Lors de mon deuxième périple, je décide donc de partir à la recherche de l’entrée et de visiter ce centre souterrain. Dès la première salle (4)– qui sert à la fois d’accueil et de prélude de l’exposition-on comprend que ce musée se veut être le parallèle du mémorial. Son plafond en caisson reprend en creux le dessin des blocs à la surface. Le motif de la stèle est récupéré comme support scénographique, assise ou encart lumineux. Ainsi, le lieu, impose le recueillement. L’effet est d’autant plus remarquable dans la deuxième salle de l’exposition : la salle des dimensions. Des notes écrites par les victimes de l’Holocauste sont retranscrites sur des plaques rectangulaires rétroéclairées. La répartition des dispositifs, et le sens d’écriture obligent les visiteurs à adopter tous la même posture : dans la même direction, la tête baissée, chacun médite sur les paroles écrites.

Salle des dimensions

Salle des dimensions du mémorial de l’Holocauste issu de Cynthia Davidson (edited by), Tracing Eisenman: Peter Eisenman complete works, Londres, Thames and Hudson , 2006, 400 pages.
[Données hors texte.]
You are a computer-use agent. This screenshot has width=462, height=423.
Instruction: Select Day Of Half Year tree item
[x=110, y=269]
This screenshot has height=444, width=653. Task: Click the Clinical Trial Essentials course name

Mais la conception du musée ne rend pas ce recueillement paisible. Il est chamboulé par une représentation de la stèle toujours différente : les encarts lumineux de la salle des dimensions font place à des blocs suspendus dans la salle des familles, puis à des assises bétonnées dans la salle des noms, et enfin la stèle est reprise en périphérie comme des blocs s’extrudant du mur, dans la salle des lieux. Toutes les configurations possibles semblent avoir été exploitées. Alors, le recueillement cesse et le présent reprend à travers le portail commémoratif qui nous fait revenir à la lumière naturelle.
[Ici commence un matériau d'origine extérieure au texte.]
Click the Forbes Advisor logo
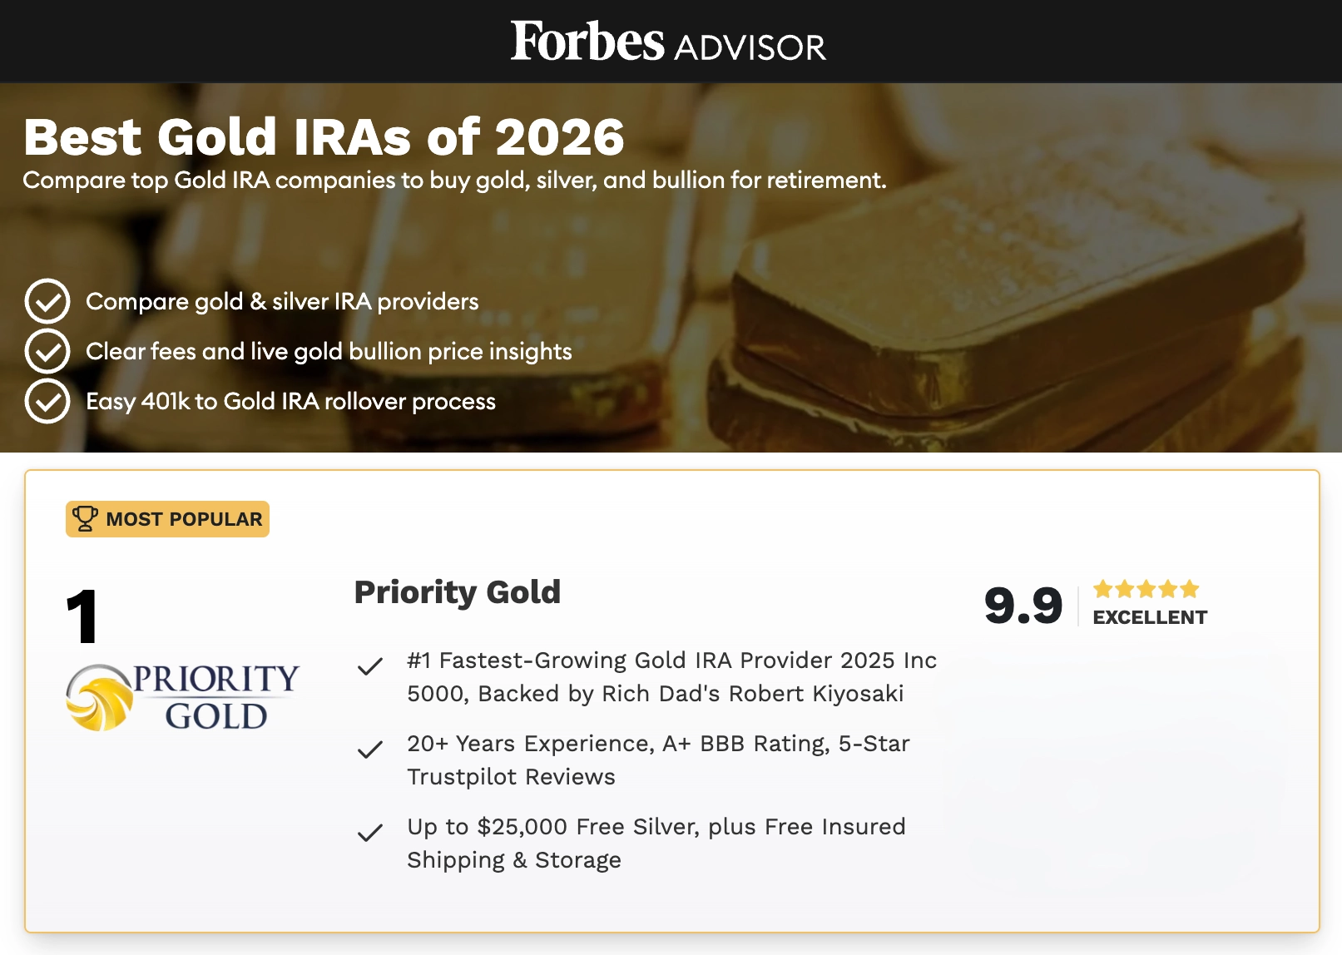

Berlin. 2015. Trois voyages plus tard, et je ne comprends toujours pas d’où vient cette âme si particulière, à la fois paisible et bouillante, créative et traditionnelle, qui fait son charme. Forte de son laboratoire d’expérimentation architectural, elle affirme sa nouvelle esthétique, sans masquer pour autant ses blessures du passé. Est-ce par son histoire et ses blessures, qu’elle n’a plus rien à prétendre et tout à donner ?  Toujours est-il, qu’à Berlin, on s’y sent bien.

Aurélie POIRRIER – Voyages effectués en septembre 2012, décembre 2013,  et  Décembre 2014-Janvier 2015
poirrier.aurelie@gmail.com

Notes :

(1) le Kultuforum est un  ensemble d’édifices culturels parmi lesquels se distinguent la NeueNational gallery par Mies Van der Rohe, La philarmonique et la Bibliothèque d’Etat de Hans Scharoun (retour à la note 1)

(2) « Le projet […] comporte 18 bâtiments connectés par des rues piétonnières et une place à échelle humaine qui incite les citoyens à la flânerie dans un quartier actif auquel arbres et fontaines apportent cependant une certaine tranquillité » dans Renzo Piano, Paris, teNeues, 2002, 200 pages (retour à la note 2)

(3) Données issus de Cynthia Davidson (edited by), Tracing Eisenman: Peter Eisenman complete works, Londres, Thames and Hudson , 2006, 400 pages. (retour à la note 3)

(4) Je vais ici m’interesser aux dispositifs, et non au contenu de l’exposition. Pour les curieux, voir ici la plaquette en français du musée : http://www.stiftung-denkmal.de/fileadmin/user_upload/projekte/oeffentlichkeitsarbeit/pdf/Faltblaetter/StiftDenk_Holo_FRA_2013_Web.pdf (retour à la note 4)

Bibliographie:

Werner Blaser, Architecture engineering : Helmut Jahn, Werner Sobek, Matthias Schuler, Suisse, Birkhäuser, 2002, 263 p.
Nicolette Baumeister, New Landscape Architecture, Berlin, Verlashaud Braun, 2007, 352 pages.
Peter Buchanan, Renzo Piano Building Workshop oeuvres complètes, volume deux, Paris, Phaidon, 2006, 240 pages
Renzo Piano, Paris, teNeues, 2002, 200 pages
Cynthia Davidson (edited by), Tracing Eisenman: Peter Eisenman complete works, Londres, Thames and Hudson, 2006, 400 pages.